On 30/10/14 15:06, Jan Kundrát wrote:
On Saturday, 25 October 2014 12:47:21 CEST, Luca Barbato wrote:
The ABI mismatch is due the library not being versioned properly as
"usual"?

Please note that this would be a "hard thing to do". This is not just a
matter of calling an appropriate version of a given function; there are
no guarantees about the internal layout of the data structures, etc.
Furthermore, portions of C++ code might be inlined, so whenever you have
a library compiled with different GCC versions, these cannot exchange
any data which embed a C++11 data type inside. That's quite a bummer --
std::string and std::list have both changed in C++11 (forbidden
ref-counting of std::string and O(1) size of std::list::size()). The
upstream's promise is that the ABI will eventually ebcome stable when
they remove the "experimental" label on their C++11 support.
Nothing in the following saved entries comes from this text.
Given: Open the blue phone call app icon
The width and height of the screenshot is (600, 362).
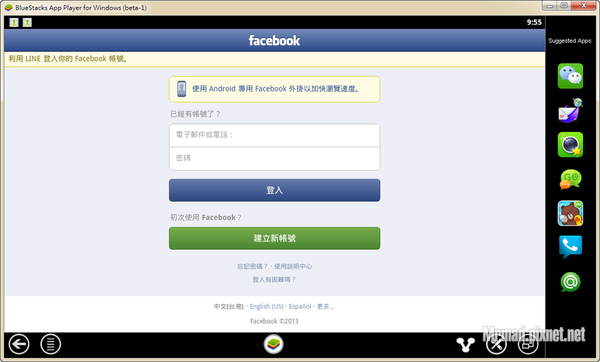Looking at the screenshot, I should pyautogui.click(x=570, y=247).
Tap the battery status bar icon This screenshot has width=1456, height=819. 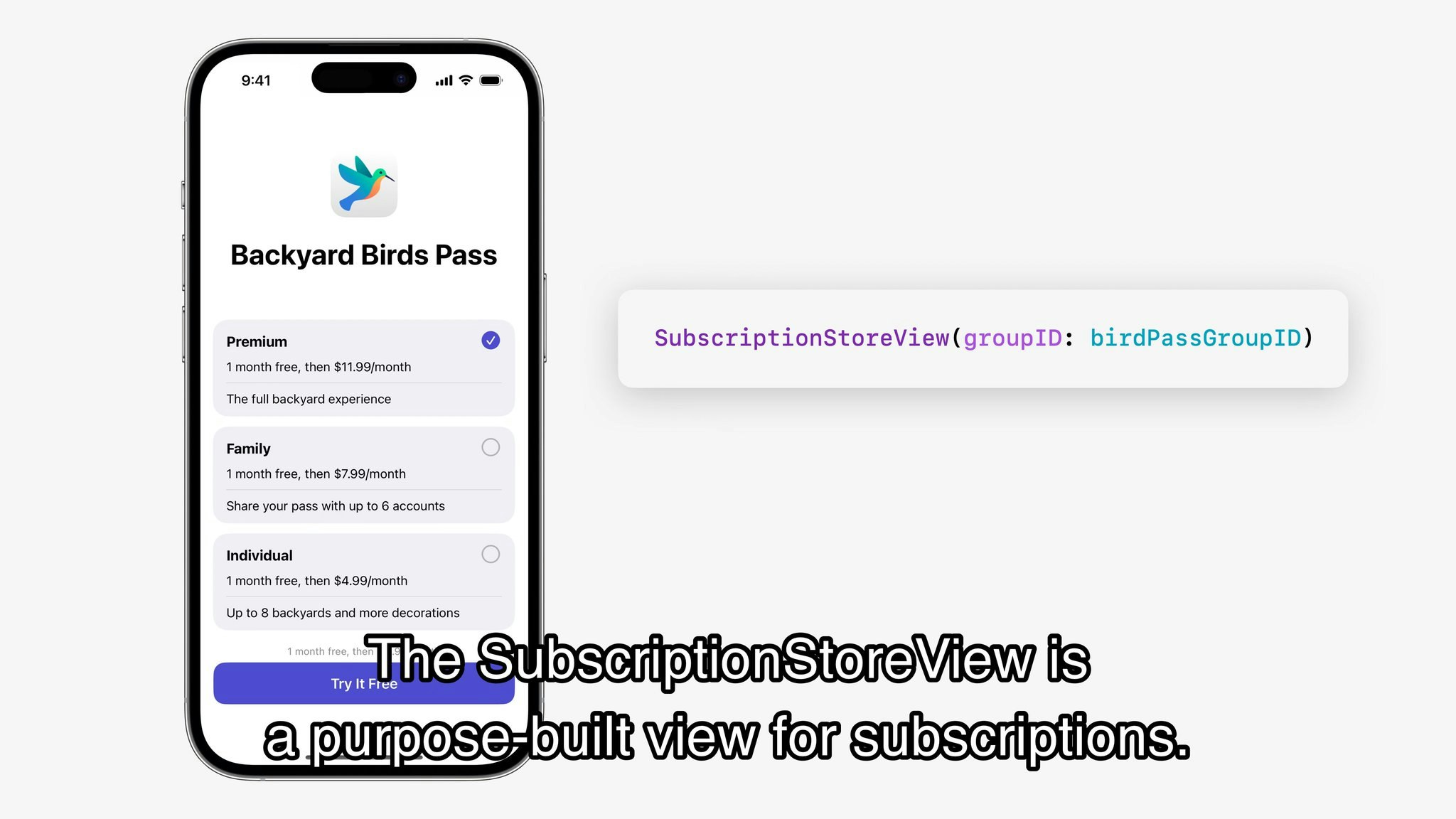pyautogui.click(x=491, y=80)
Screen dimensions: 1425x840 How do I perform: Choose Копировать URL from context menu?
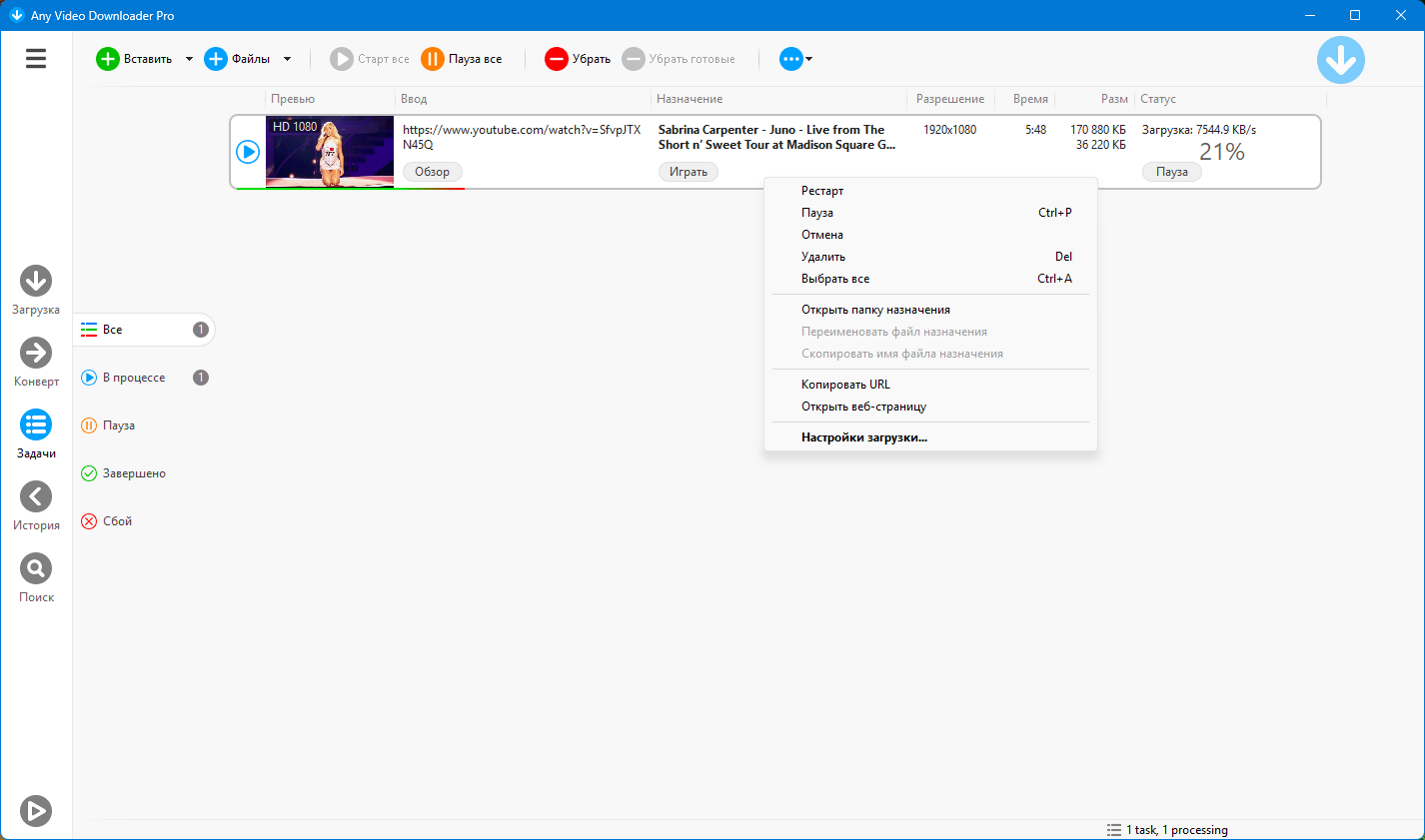click(x=845, y=385)
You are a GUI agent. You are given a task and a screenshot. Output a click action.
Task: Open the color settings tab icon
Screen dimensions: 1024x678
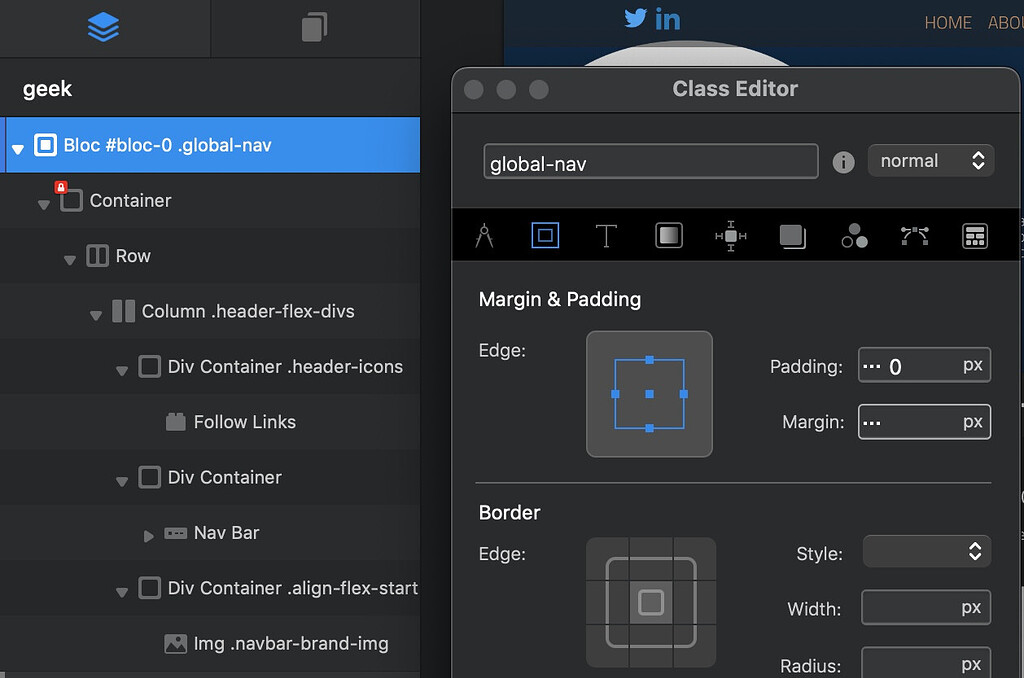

I suspect that the only solution would be a full ABI version number
change at that time, though, and people want to avoid doing this because
that will of course break all C++ programs out there. It would be
terrific if the GCC guys provided a reasonable roadmap, because saying
"we support C++11" while also saying "don't combine code built by 4.7
and 4.8, that's totally unsupported" is a bit strange. Yes, limited time
and limited manpower and what not, but it's still something which makes
using all of the C++11 features a very risky business.

And obviously providing libstdc++ and libstdc++11 (and matching headers) is not an option =\

_quite_ annoying indeed

lu - hoping rust won't have such issues.